Nicole Brodeur featured "The Soldiers Project" in her Friday Seattle Times column. This some of what she said:
" Trisha Pearce, who lives in Stanwood, is starting a Northwest chapter of The Soldiers Project, a network of licensed mental-health counselors who offer free psychological treatment to active-duty soldiers, National Guard members, reserves, veterans and their families.
The nonprofit Soldiers Project was founded in 2004 by Los Angeles psychiatrist Judith Broder, who was moved to act after seeing a performance of monologues written by an active-duty Marine and featuring Iraq veterans.
Some 35 percent of Iraq War veterans seek counseling in the year they return. This year, the U.S. Department of Veterans Affairs will spend $3 billion providing mental-health care to about 1 million veterans.
That helps, Pearce said, but the VA's culture of bureaucracy alienates some veterans.
Others don't want to get in any deeper with the military. Or they don't want mental-health issues to be on their records. Or they were dishonorably discharged and aren't eligible for benefits.
Then there's the National Guard: "They're not coming back to a military base," Pearce said. "They're in Baghdad one day, and then they get off the plane and they're home in Bellevue and their wives want them to clean the gutters.
"They are not going to come back and be who they were."
Before she can help them, Pearce must first build a network of psychotherapists willing to volunteer at least one hour a week to soldiers in need.
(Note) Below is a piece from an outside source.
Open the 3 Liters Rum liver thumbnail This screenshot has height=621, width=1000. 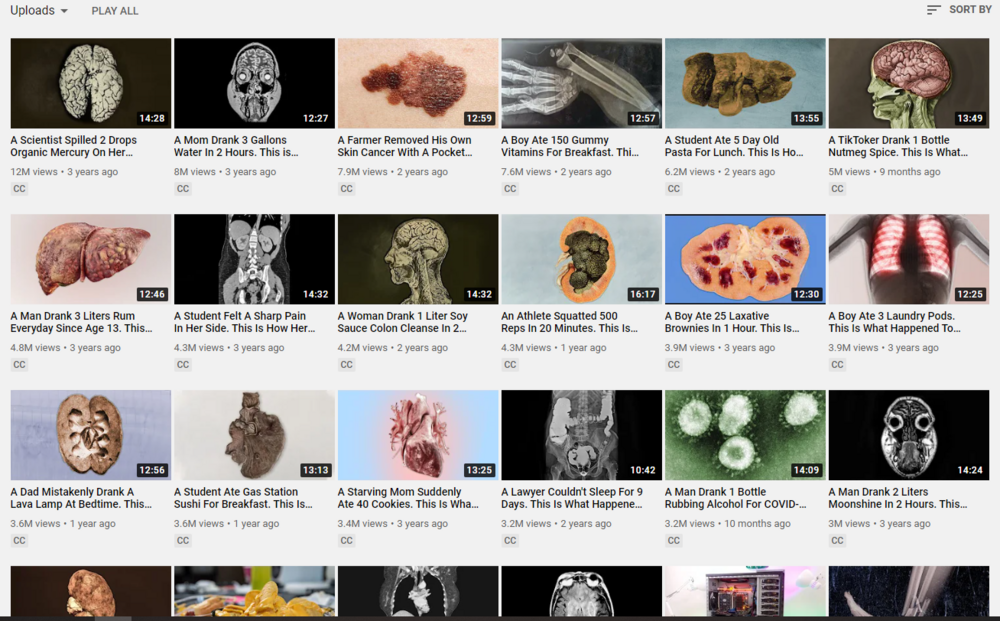91,259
Once that's done, clients could call or e-mail and, within 24 hours, receive a response from a clinician who will gauge their needs, then search the database of therapists.
On April 28, she will hold an informational session for therapists from 7 to 9 p.m. at University Lutheran Church in Seattle. (RSVP to [email protected]).
The project has given Pearce a new purpose and forced her to abandon the antiwar sentiment she embraced in the 1960s. "We should all be saying, 'We're here for you,' and support veterans by making it simple for them to get psychiatric care," Pearce said. "It should be our responsibility, like paying taxes, to go out of our way and do something."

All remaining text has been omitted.